Domain Name System’in kısaltılmış hali olan DNS, Alan İsimlendirme Sistemi olan bir Türkçe karşılığa sahiptir. Standart bir host adı 256 karaktere kadar uzayabilmektedir. Böylesine uzun bir kullanımdan kurtulmak için, isimleri IP’ye çeviren DNS sistemi getirilmiştir. Host, tümüyle tanımlı ada verilen isimdir. Hem sizin bilgisayarınızı hem de bilgisayarınızın bağlandığı internet sağlayıcısını, belirtir. Bir örnek vermek gerekirse, exper.istanbul.com.tr örnek adında, İstanbul.com.tr domain olarak adlandırılırken, exper, bu ada bağlı tek bir makineyi simgeler. DNS’de adı geçen makinaya ait Ip adresi çözümlenmiştir. Bu sayede internetteki yüzlerce host isimleri birbirleri ile muhatap kurabilme imkanı sağlarlar.
DNS’nin amacı için en genel haliyle makine ve alan isimleri arasında çift taraflı bir bağlantı sağlar diyebiliriz. Gündelik hayatta IP adreslerinin hatırlanıp kullanılması hem pratik değildir. Bu amaçla domain isimleri türemiştir. DNS, ana bilgisayar üzerinden gelen alan adı ya da bu alan adına bağlı IP adreslerini çözümleyip, bu alan adı veya IP adreslerine yönelik sorgulamalara yanıt verir. DNS’nin bu amacı ağırlıklı olarak BIND adı verilen bir yazılım tarafından sağlanır. Daha genel bir tabiri ile DNS sayesinde girmek istediğiniz bir sitenin hangi bilgisayarda olduğunu, bu bilgisayarın hangi ip adresine bağlı olduğunubelirleyip, ilgili siteye erişim imkanı kurabilirsiniz.

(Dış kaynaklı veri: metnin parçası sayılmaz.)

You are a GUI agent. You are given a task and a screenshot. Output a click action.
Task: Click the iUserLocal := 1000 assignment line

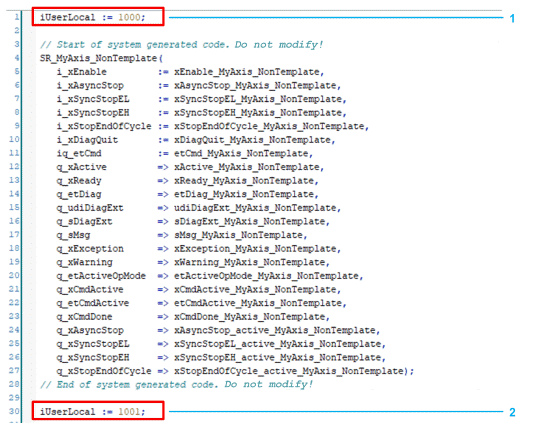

DNS’nin tarihçesinden az söz etmek gerekirse. 1984’lü yıllar DNS henüz keşfedilmemişti. Bu yüzden bu yıla kadar bir siteye erişim isim-IP çözümlemesi ile sağlanıyordu. Buna da HOSTS adı veriliyordu. İnternette bulunan bilgisayar isimleri HOSTS dosyasına elle tek tek kaydediliyordu. Bu da büyük bir işlem angaryasıydı. Ayrıca bağlantı için internette hizmet veren-alan her bilgisayarda bu dosyanın bir kopyası bulunmalıydı. Bir bilgisayar, ötekine internet yoluyla ulaşmak istediği zaman HOSTS dosyasını inceliyor ve dosyada ilgili bilgisayarın kaydı mevcutsa bağlantı gerçekleştirebiliniyordu. Sistemin sorunsuz çalışabilmesi için HOSTS dosyasının sürekli güncel kalması şarttı. Bu yüzden dosyasının aslını bünyesinde taşıyan Stanford Üniversitesi sürekli bağlanıp, kopyalama yapıp, güncelleme gerçekleştiriyordu. Ancak, katlanarak artan bilgisayar sayısı ile beraber bu sistem bir süre sonra iş yapamaz hale geldi ve yeni bir sisteme ihtiyaç duyuldu. Bu amaçla bugün kullanılan DNS sistemi üretildi.